Hausverbote für Gewerkschafter, konstruierte Kündigungen, massive Behinderungen von Betriebsratswahlen: Arbeitnehmervertreter erheben schwere Vorwürfe gegen den Baumarktriesen Obi. Das Unternehmen spricht dagegen von einer "vertrauensvollen Zusammenarbeit" mit den Angestellten.
Von Tobias Lill
München - Es war keine schöne Bescherung für Klaus Armbruster. Der Betriebsratsvorsitzende einer Obi-Filiale im schwäbischen Bietigheim wollte im Dezember 2007 kurz vor Heiligabend nur die Weihnachtspost aus dem Briefkasten holen. Doch unter den Festtagsgrüßen fand er auch einen überraschenden Brief von seinem Arbeitgeber - es war die fristlose Kündigung.

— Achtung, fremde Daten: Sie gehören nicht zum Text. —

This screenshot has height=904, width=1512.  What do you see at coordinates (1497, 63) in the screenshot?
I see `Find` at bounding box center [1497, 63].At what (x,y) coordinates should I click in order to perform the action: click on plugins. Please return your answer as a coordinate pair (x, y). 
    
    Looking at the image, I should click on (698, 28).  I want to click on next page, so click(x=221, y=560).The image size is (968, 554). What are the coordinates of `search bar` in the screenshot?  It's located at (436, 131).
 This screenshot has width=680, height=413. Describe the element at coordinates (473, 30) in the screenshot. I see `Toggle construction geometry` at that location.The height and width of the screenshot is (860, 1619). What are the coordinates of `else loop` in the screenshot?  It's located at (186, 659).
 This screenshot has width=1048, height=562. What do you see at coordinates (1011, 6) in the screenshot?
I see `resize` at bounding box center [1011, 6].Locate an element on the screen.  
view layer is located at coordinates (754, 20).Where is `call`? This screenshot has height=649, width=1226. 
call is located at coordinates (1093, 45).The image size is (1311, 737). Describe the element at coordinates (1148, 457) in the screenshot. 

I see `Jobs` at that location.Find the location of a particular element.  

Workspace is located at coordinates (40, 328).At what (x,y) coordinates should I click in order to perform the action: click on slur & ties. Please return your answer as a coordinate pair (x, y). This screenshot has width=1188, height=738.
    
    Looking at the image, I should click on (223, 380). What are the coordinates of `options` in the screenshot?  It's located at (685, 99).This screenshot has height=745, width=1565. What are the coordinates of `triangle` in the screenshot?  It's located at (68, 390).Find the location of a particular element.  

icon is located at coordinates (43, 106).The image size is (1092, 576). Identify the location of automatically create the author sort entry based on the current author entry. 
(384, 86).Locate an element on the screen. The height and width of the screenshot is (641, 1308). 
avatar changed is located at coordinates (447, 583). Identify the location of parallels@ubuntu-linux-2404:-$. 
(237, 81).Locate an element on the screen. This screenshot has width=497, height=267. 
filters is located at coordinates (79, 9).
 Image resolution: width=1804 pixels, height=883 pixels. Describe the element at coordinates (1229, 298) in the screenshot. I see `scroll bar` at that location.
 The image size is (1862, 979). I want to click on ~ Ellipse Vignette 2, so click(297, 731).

Der Grund für die Entlassung: Die Obi-Filialleitung warf Armbruster vor, einen Weihnachtsbaum nicht bezahlt zu haben. Denn Armbruster hatte den Mitarbeiterrabatt für sich und seine Frau in Höhe von je 50 Prozent addiert und war zu dem Schluss gekommen, dass er für den Baum nichts zahlen müsste. "Zuvor habe ich den Filialleiter telefonisch um Erlaubnis gefragt", sagt er.
Der Fall landete vor dem Arbeitsgericht Stuttgart, das jedoch keinen Betrugsfall zu erkennen vermochte und die Kündigung verwarf. "Doch die Monate, in denen ich wegen des laufenden Verfahrens nicht arbeiten durfte, waren eine sehr schlimme Zeit - vor allem wegen der Ungewissheit."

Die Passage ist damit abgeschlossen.